**Task to carry out:** Give back all the records below, unaltered.

--- START ---

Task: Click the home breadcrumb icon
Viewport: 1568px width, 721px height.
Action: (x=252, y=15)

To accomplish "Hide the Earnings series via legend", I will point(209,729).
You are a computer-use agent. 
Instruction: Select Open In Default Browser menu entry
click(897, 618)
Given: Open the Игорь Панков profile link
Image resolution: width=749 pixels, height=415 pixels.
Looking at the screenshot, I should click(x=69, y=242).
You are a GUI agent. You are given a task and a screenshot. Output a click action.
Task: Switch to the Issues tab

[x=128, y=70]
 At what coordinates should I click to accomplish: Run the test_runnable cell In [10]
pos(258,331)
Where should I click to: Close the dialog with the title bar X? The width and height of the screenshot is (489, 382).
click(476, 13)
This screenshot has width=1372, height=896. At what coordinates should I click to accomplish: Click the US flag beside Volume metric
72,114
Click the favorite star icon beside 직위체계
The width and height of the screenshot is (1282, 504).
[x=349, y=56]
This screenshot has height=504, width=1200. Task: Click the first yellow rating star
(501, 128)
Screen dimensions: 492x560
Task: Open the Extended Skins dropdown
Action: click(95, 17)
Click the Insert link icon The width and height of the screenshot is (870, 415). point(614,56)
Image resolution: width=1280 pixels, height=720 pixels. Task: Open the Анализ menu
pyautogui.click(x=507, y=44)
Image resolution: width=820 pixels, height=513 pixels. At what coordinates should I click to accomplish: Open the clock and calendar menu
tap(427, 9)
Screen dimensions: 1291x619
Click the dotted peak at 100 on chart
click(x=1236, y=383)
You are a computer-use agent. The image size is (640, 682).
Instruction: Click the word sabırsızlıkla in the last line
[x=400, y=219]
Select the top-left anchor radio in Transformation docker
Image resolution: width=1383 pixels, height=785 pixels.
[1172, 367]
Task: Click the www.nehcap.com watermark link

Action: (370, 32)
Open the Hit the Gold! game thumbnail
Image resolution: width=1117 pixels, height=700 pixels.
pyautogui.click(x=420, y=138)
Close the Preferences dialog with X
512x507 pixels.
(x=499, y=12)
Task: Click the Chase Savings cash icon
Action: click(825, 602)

--- END ---

**Answer for the task:**
Task: Click the home breadcrumb icon
Viewport: 1568px width, 721px height.
Action: (x=252, y=15)

To accomplish "Hide the Earnings series via legend", I will point(209,729).
You are a computer-use agent. 
Instruction: Select Open In Default Browser menu entry
click(897, 618)
Given: Open the Игорь Панков profile link
Image resolution: width=749 pixels, height=415 pixels.
Looking at the screenshot, I should click(x=69, y=242).
You are a GUI agent. You are given a task and a screenshot. Output a click action.
Task: Switch to the Issues tab

[x=128, y=70]
 At what coordinates should I click to accomplish: Run the test_runnable cell In [10]
pos(258,331)
Where should I click to: Close the dialog with the title bar X? The width and height of the screenshot is (489, 382).
click(476, 13)
This screenshot has width=1372, height=896. At what coordinates should I click to accomplish: Click the US flag beside Volume metric
72,114
Click the favorite star icon beside 직위체계
The width and height of the screenshot is (1282, 504).
[x=349, y=56]
This screenshot has height=504, width=1200. Task: Click the first yellow rating star
(501, 128)
Screen dimensions: 492x560
Task: Open the Extended Skins dropdown
Action: click(95, 17)
Click the Insert link icon The width and height of the screenshot is (870, 415). point(614,56)
Image resolution: width=1280 pixels, height=720 pixels. Task: Open the Анализ menu
pyautogui.click(x=507, y=44)
Image resolution: width=820 pixels, height=513 pixels. At what coordinates should I click to accomplish: Open the clock and calendar menu
tap(427, 9)
Screen dimensions: 1291x619
Click the dotted peak at 100 on chart
click(x=1236, y=383)
You are a computer-use agent. The image size is (640, 682).
Instruction: Click the word sabırsızlıkla in the last line
[x=400, y=219]
Select the top-left anchor radio in Transformation docker
Image resolution: width=1383 pixels, height=785 pixels.
[1172, 367]
Task: Click the www.nehcap.com watermark link

Action: (370, 32)
Open the Hit the Gold! game thumbnail
Image resolution: width=1117 pixels, height=700 pixels.
pyautogui.click(x=420, y=138)
Close the Preferences dialog with X
512x507 pixels.
(x=499, y=12)
Task: Click the Chase Savings cash icon
Action: click(825, 602)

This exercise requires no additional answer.